En Europe, Eisenhower, comptant sur son prestige personnel et sur les souvenirs de la victoire commune de 1945, espère reprendre contact avec Moscou. C’est ainsi qu’en pleine crise de Berlin il recevra Khrouchtchev à Camp David (Maryland) en 1959, mais la guerre froide durera jusqu’à la fin de son mandat, et l’affaire de l’avion américain U-2 abattu par les Soviétiques sur leur territoire fera échouer la conférence au sommet de mai 1960 à Paris.

S’il refuse toujours de se prêter à la politique d’une croisade armée contre le monde communiste, Eisenhower tient, surtout après le lancement du premier « Spoutnik » soviétique (oct. 1957), à donner une impulsion nouvelle à la politique de défense. Aussitôt, il accélère le programme des missiles intercontinentaux « Atlas », « Titan », « Minuteman », etc., qui traduit en stratégie nucléaire son attachement à la doctrine des représailles massives. Toutefois, c’est sous sa présidence qu’est mise en cause la supériorité stratégique incontestable dont avaient bénéficié les États-Unis depuis 1945. Cette mutation résultera aussi bien des progrès considérables du potentiel technique et militaire soviétique que des désirs d’indépendance vis-à-vis de la politique américaine manifestés dès 1959 par le général de Gaulle au sein de l’Alliance atlantique.

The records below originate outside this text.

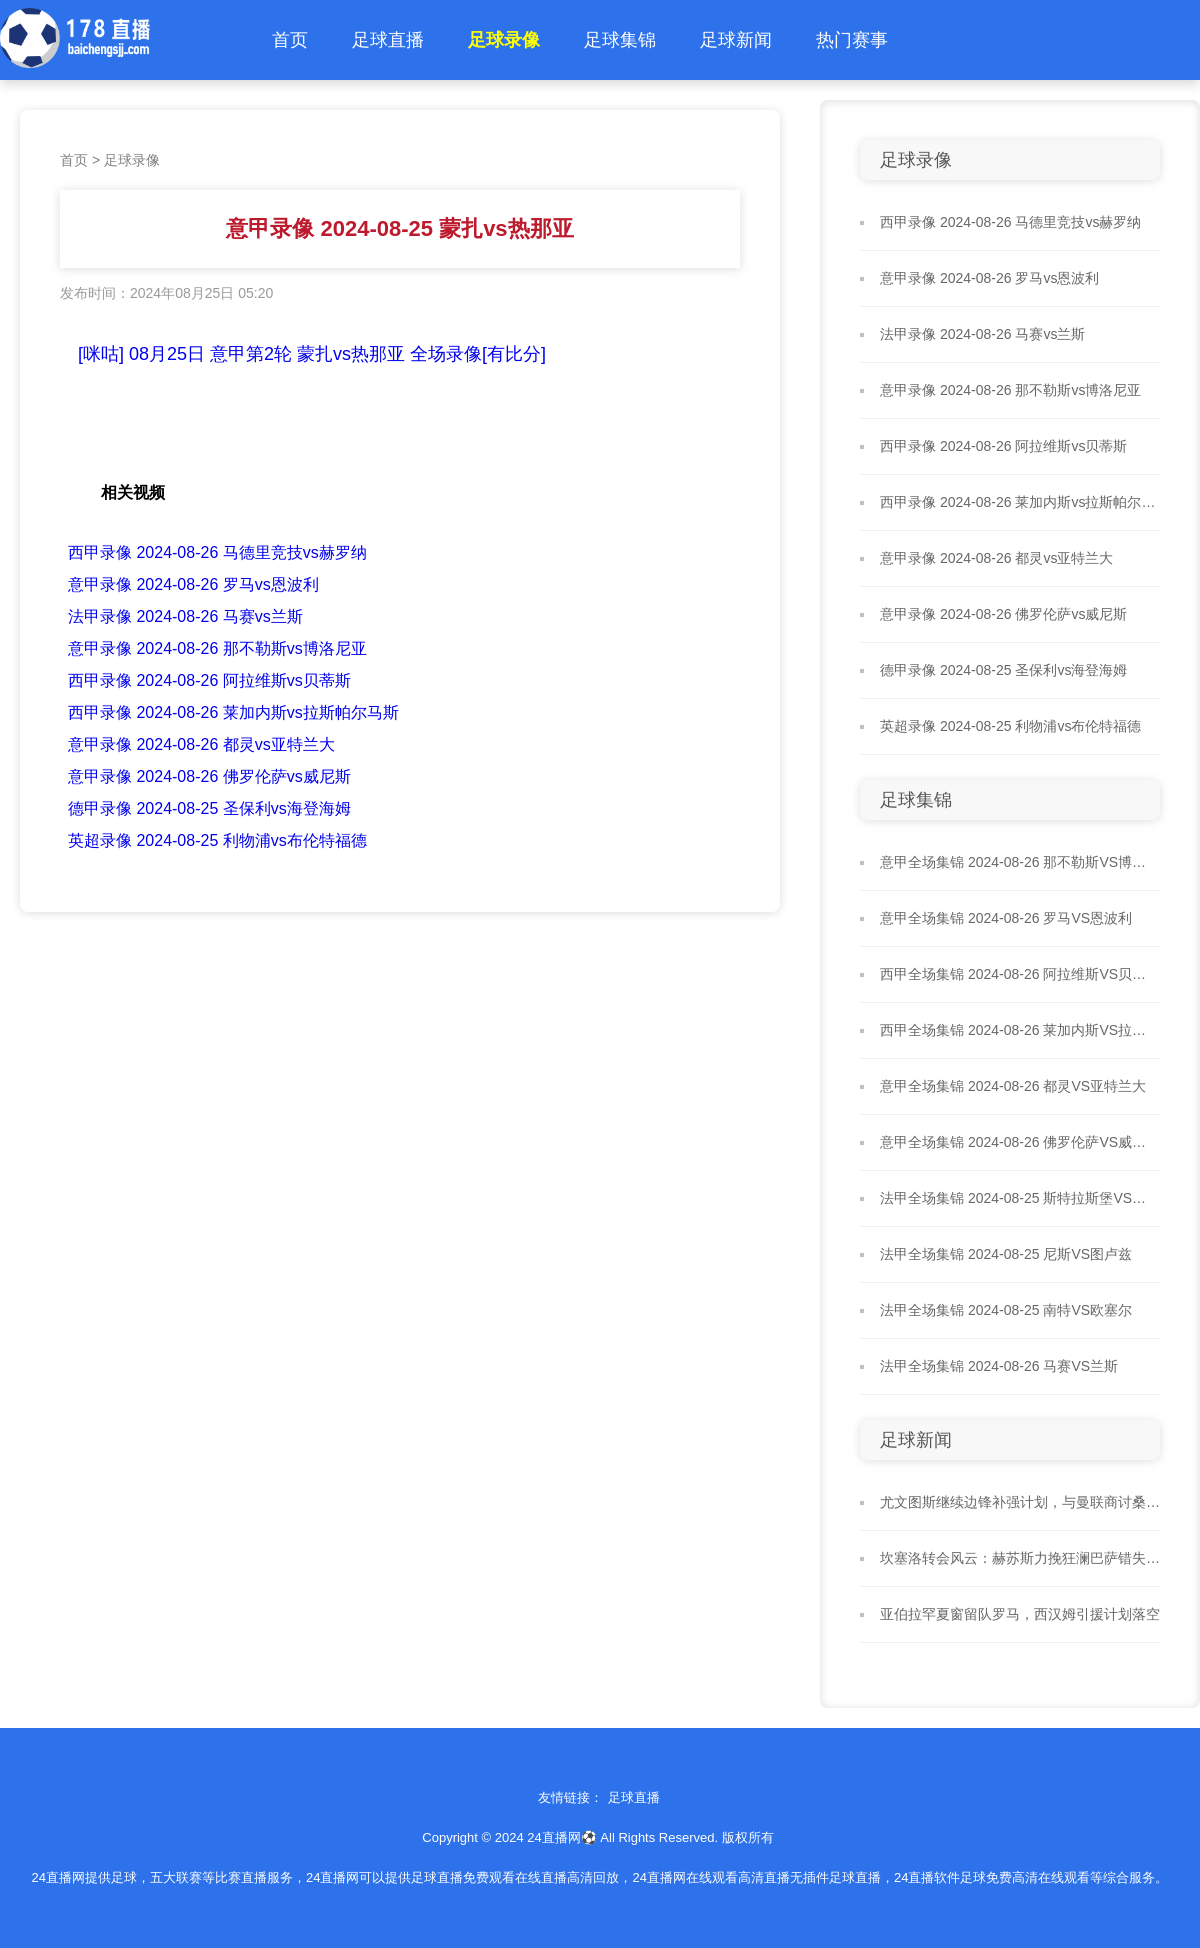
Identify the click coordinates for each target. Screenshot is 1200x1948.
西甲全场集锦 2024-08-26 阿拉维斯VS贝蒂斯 (1020, 974)
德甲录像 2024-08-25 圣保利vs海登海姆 (209, 808)
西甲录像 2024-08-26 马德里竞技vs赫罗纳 (217, 552)
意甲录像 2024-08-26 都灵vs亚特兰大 (201, 744)
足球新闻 (736, 40)
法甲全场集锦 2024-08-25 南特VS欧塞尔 (1006, 1310)
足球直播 (388, 40)
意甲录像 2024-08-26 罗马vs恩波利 (193, 584)
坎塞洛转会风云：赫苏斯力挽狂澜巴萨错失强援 (1020, 1558)
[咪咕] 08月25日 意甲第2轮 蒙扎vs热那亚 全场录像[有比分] (312, 354)
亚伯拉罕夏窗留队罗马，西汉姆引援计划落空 (1020, 1614)
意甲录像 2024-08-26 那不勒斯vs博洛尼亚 (217, 648)
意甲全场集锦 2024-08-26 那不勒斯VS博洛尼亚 (1020, 862)
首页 (290, 40)
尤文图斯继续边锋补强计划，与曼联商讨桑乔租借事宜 (1020, 1502)
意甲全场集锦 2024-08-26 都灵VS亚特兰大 (1013, 1086)
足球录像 (504, 40)
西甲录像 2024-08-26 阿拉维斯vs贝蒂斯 (209, 680)
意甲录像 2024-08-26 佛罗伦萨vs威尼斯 (209, 776)
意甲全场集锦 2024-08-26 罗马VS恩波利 (1006, 918)
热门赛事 (852, 40)
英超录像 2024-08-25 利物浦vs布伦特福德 (217, 840)
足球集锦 (620, 40)
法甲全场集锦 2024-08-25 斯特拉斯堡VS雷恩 (1020, 1198)
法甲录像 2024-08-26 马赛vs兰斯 (185, 616)
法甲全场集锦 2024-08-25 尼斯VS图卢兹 (1006, 1254)
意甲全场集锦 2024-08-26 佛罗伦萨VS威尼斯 (1020, 1142)
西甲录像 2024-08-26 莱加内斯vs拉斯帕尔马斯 (233, 712)
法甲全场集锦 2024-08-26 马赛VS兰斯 (999, 1366)
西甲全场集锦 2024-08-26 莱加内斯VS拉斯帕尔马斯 (1020, 1030)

Novice en politique intérieure, Eisenhower s’adapte très vite à ses fonctions présidentielles et réussit à refaire l’unité d’un parti qui, après vingt ans de présidence démocrate, entendait bien se maintenir au pouvoir. Sa politique est surtout marquée par son intervention dans le problème noir, qui l’amène à faire voter les lois sur l’obligation de l’intégration scolaire et sur l’interdiction de toute discrimination raciale dans les affaires électorales.

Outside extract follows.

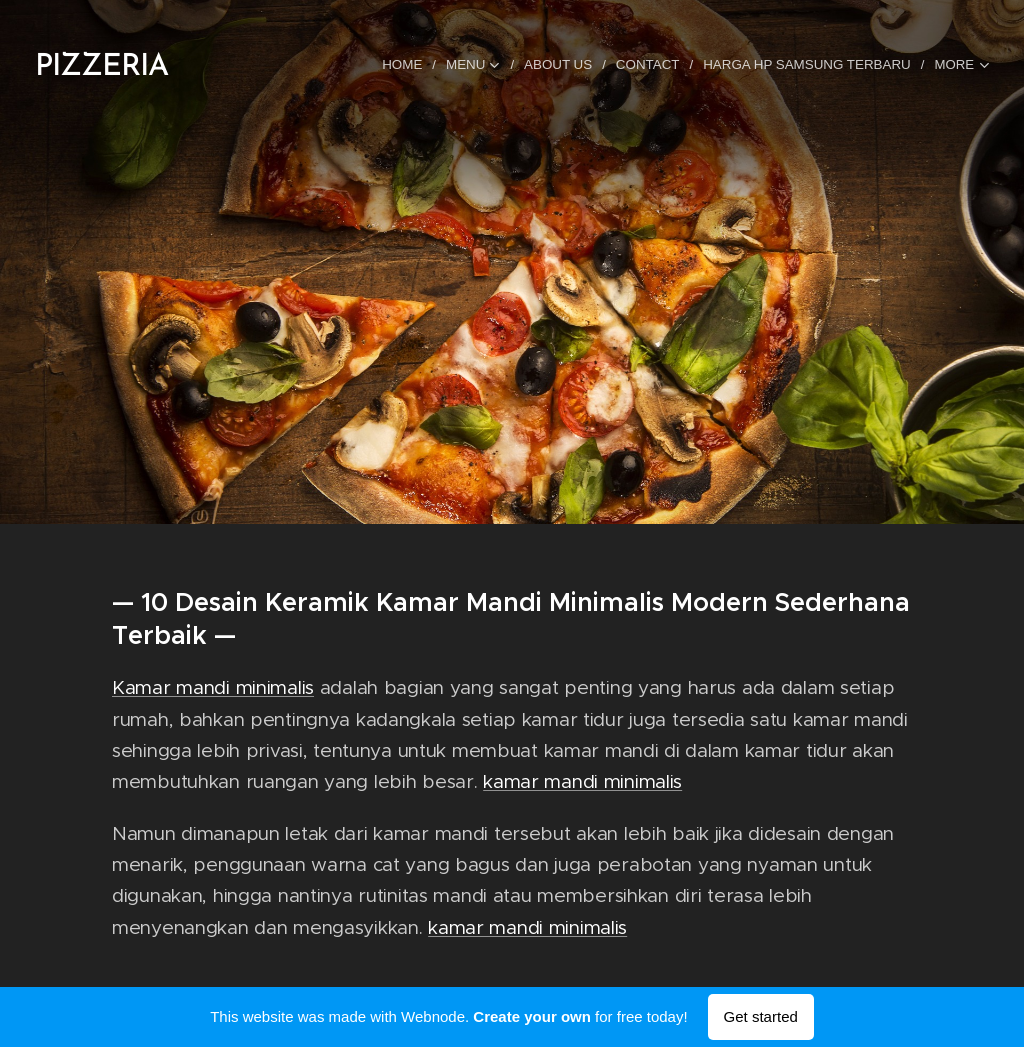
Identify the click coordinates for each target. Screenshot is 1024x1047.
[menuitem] (412, 65)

Après l’achèvement de son deuxième mandat, Eisenhower accepte en 1961 la présidence de l’Encyclopedia americana et se consacre à la rédaction de ses souvenirs : Mandate for Change, the White House Years (1963) et Waging Peace, the White House Years 1956-1961 (1965) [traduits en français sous le titre Mes années à la Maison-Blanche]. Il avait publié en 1948 ses Mémoires de guerre (Crusade in Europe) et succédé en 1950 au général Pershing à l’Académie des sciences morales et politiques (Institut de France). Sa mort fut ressentie comme un deuil national par l’Amérique entière. Personnalité très équilibrée, d’un abord très simple, plus réfléchi qu’intuitif, celui qu’on appelait familièrement Ike était en apparence un homme ordinaire, mais, comme l’a souligné son vice-président Richard Nixon en prononçant son éloge, « il personnifiait ce que des millions de parents américains espèrent que leur fils deviendra : fort, courageux, honnête et généreux. ».

H. de N. et P. D.

➙ Atlantique Nord (traité de l’) / États-Unis / Guerre mondiale (Seconde) / Républicain (parti).

Eisenstein (Sergueï Mikhaïlovitch)

Metteur en scène de cinéma soviétique (Riga 1898 - Moscou 1948).


Immédiatement après la révolution russe de 1917, un vaste courant d’art nouveau s’est développé en Russie soviétique, rompant catégoriquement avec l’esthétique prérévolutionnaire. En ce qui concerne le cinéma, le changement n’a pas été immédiat. Ce n’est qu’après 1922 — au moment de la refonte des structures de la cinématographie entreprise sous l’impulsion de Lénine lui-même — que vont se dessiner des directions nouvelles. L’homme qui sera bientôt le plus important des cinéastes soviétiques s’appelle Sergueï Mikhaïlovitch Eisenstein.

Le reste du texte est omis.